Saraclar, M., Dikici, E., & Arisoy, E. (SEP 20-24, 2015). A Decade of Discriminative Language Modeling for Automatic Speech Recognition. 17th International Conference on Speech and Computer (SPECOM) Location: Athens, GREECE. 9319. p. 11-22.

Abstract

This paper summarizes the research on discriminative language modeling focusing on its application to automatic speech recognition (ASR). A discriminative language model (DLM) is typically a linear or log-linear model consisting of a weight vector associated with a feature vector representation of a sentence. This flexible representation can include linguistically and statistically motivated features that incorporate morphological and syntactic information. At test time, DLMs are used to rerank the output of an ASR system, represented as an N-best list or lattice. During training, both negative and positive examples are used with the aim of directly optimizing the error rate. Various machine learning methods, including the structured perceptron, large margin methods and maximum regularized conditional log-likelihood, have been used for estimating the parameters of DLMs. Typically positive examples for DLM training come from the manual transcriptions of acoustic data while the negative examples are obtained by processing the same acoustic data with an ASR system.
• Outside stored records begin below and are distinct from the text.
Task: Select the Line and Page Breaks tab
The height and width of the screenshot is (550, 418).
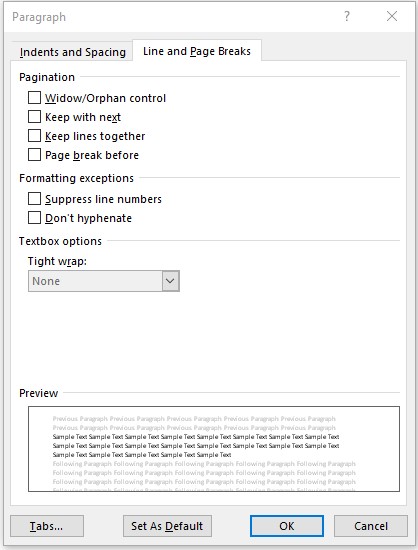Action: [197, 52]
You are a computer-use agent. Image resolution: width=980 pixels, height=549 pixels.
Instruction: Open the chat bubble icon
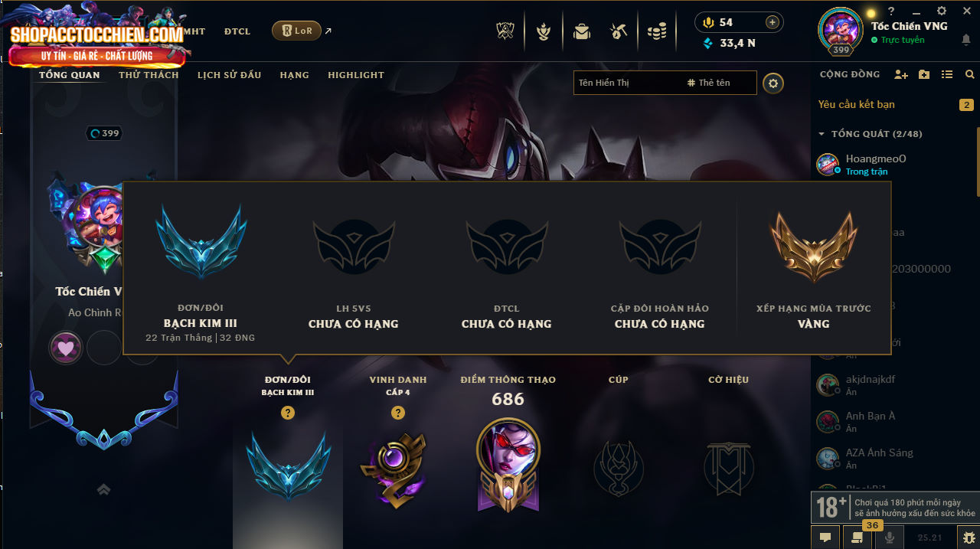(825, 538)
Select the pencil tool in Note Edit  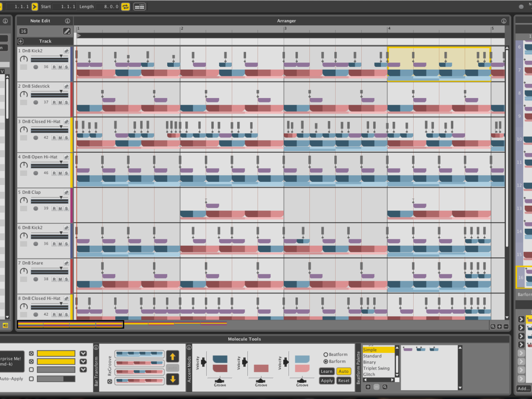[x=67, y=31]
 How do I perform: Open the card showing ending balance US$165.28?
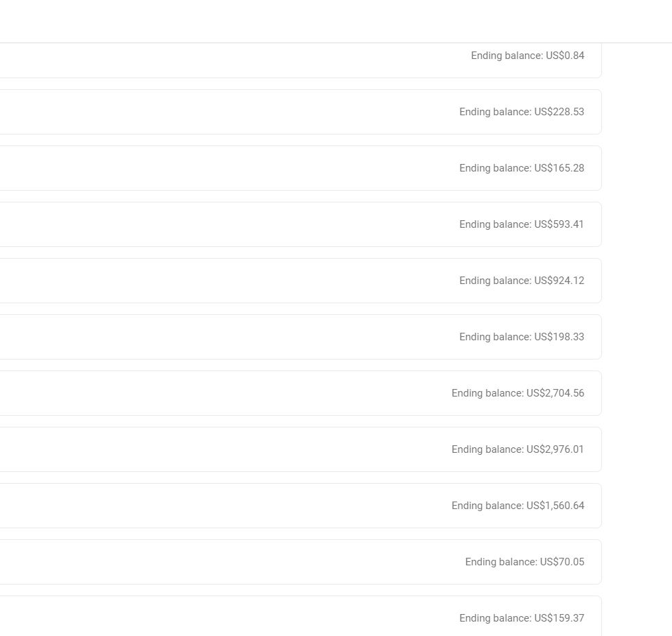tap(301, 168)
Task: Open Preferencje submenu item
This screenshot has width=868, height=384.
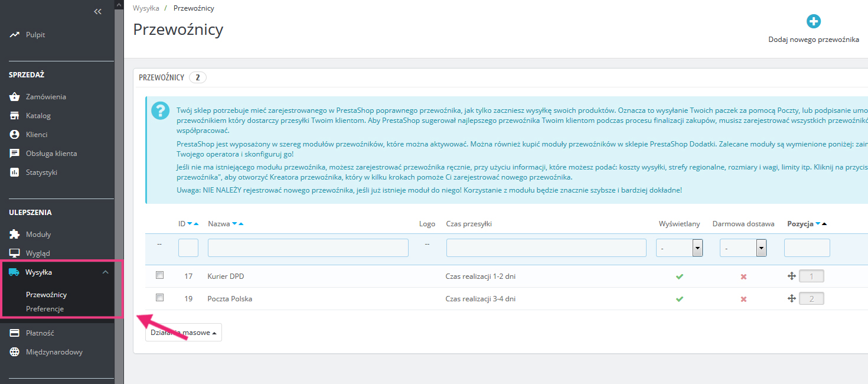Action: pos(45,309)
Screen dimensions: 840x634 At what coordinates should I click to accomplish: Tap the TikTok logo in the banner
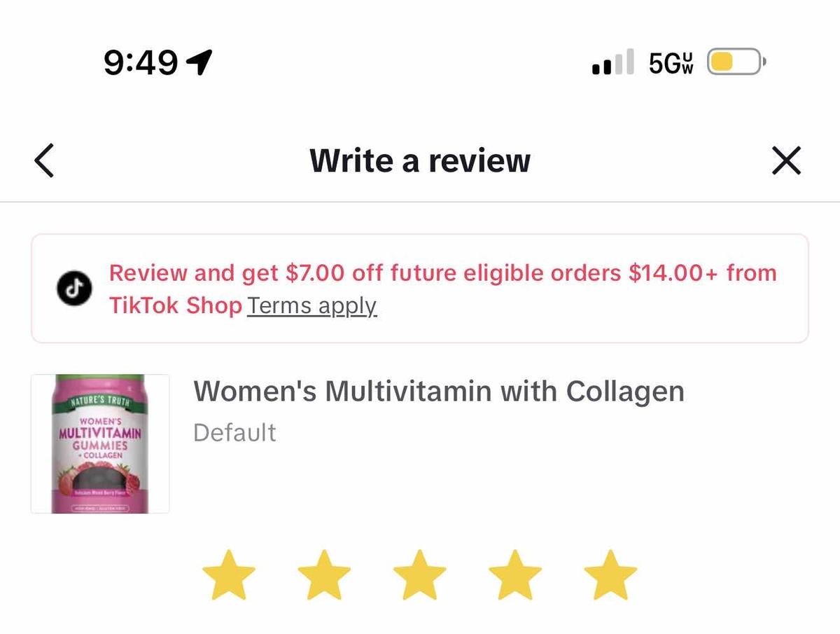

Recent research generalizes DLM training by either using automatic transcriptions for the positive examples or simulating the negative examples.

Source

Conference: Speech And Computer (Specom 2015), 17th International Conference on Speech and Computer (SPECOM) Location: Athens, GREECE Date: SEP 20-24, 2015

Volume

9319

URI

http://dx.doi.org/10.1007/978-3-319-23132-7_2
https://hdl.handle.net/20.500.11779/648

Collections

  • Araştırma Çıktıları, Scopus İndeksli Yayınlar Koleksiyonu [455]
  • Araştırma Çıktıları, WOS İndeksli Yayınlar Koleksiyonu [482]
  • MF, EEM, Bildiri ve Sunum Koleksiyonu [28]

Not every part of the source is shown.